• GOAL OF THE EXERCISE:
Report each line of the records where "Enable" occurs.

(Stored data)
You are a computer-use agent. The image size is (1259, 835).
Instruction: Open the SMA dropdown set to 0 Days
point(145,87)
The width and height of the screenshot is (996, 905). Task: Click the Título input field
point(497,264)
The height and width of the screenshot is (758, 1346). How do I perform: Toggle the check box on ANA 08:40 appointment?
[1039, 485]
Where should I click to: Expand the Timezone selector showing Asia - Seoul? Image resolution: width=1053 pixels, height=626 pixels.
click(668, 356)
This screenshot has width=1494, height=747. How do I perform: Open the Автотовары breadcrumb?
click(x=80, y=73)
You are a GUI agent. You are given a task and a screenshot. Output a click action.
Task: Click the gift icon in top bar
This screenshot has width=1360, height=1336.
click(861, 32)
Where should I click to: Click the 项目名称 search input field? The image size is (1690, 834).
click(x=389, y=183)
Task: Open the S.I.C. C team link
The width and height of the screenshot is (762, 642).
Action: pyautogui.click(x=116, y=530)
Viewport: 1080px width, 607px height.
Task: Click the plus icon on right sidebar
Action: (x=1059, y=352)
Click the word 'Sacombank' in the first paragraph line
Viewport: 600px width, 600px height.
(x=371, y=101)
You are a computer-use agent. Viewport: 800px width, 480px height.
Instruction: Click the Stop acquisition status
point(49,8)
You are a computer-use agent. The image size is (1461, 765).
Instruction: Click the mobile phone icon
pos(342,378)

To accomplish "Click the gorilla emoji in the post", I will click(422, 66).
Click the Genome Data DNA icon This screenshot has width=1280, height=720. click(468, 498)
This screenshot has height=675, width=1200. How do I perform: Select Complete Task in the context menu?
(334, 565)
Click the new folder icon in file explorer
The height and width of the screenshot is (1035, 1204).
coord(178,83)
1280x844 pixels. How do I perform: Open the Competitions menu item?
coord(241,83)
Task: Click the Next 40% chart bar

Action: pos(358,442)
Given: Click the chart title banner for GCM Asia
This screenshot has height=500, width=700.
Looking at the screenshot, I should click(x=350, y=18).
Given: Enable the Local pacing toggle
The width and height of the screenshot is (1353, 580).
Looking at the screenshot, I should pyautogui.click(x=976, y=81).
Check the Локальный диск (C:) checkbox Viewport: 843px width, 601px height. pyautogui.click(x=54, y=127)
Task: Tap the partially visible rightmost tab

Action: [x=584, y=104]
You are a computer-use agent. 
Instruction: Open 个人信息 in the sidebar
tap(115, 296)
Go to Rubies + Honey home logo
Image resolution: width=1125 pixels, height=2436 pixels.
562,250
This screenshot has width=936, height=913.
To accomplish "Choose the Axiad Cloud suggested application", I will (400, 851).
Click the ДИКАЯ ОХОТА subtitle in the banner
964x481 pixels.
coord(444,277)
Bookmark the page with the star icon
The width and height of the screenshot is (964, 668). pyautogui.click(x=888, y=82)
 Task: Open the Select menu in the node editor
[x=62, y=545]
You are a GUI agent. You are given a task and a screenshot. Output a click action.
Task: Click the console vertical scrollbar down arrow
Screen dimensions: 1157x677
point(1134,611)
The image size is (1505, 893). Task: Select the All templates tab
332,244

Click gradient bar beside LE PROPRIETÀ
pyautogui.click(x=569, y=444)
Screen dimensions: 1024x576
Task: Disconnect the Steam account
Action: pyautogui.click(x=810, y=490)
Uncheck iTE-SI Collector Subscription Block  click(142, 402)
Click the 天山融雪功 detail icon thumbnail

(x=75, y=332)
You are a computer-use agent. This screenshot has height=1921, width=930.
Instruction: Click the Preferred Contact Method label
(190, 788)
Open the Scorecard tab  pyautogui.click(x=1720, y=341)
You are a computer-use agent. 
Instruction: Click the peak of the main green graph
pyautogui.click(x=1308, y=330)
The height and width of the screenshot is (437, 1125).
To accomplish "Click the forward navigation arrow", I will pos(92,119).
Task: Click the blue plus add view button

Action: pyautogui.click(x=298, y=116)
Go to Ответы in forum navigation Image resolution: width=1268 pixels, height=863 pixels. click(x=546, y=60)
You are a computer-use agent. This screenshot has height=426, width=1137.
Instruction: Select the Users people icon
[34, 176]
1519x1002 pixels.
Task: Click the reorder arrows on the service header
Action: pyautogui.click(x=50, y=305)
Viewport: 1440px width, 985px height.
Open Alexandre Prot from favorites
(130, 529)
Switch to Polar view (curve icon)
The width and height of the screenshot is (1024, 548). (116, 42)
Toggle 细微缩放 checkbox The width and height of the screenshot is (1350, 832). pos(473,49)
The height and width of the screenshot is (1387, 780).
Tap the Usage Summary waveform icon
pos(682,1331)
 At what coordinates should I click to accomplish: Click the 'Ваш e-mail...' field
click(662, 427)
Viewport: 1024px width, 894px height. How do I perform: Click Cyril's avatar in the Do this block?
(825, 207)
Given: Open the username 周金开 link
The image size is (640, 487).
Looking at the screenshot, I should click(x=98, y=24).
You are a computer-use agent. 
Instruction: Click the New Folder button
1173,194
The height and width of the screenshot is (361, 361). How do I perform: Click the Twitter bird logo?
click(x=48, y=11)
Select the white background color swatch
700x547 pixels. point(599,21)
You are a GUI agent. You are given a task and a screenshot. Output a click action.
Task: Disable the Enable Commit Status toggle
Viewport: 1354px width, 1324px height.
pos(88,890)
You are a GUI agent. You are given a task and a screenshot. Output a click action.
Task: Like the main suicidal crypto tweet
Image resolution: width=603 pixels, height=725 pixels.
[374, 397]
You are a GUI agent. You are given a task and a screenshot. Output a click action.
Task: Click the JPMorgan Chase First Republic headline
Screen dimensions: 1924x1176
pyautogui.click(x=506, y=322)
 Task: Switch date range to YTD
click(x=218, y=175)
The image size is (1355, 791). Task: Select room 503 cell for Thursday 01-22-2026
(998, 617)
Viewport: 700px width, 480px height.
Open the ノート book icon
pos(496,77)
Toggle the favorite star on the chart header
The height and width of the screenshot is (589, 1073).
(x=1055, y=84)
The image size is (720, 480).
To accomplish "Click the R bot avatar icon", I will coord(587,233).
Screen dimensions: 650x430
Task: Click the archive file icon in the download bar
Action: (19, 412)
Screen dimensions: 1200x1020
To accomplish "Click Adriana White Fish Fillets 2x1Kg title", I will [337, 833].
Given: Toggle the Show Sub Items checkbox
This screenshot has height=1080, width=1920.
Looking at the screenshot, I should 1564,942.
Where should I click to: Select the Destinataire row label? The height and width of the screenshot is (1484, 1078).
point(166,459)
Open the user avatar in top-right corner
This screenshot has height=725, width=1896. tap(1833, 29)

• SOLUTION FOR THIS PROBLEM:
Given: Enable the Local pacing toggle
Task: Disable the Enable Commit Status toggle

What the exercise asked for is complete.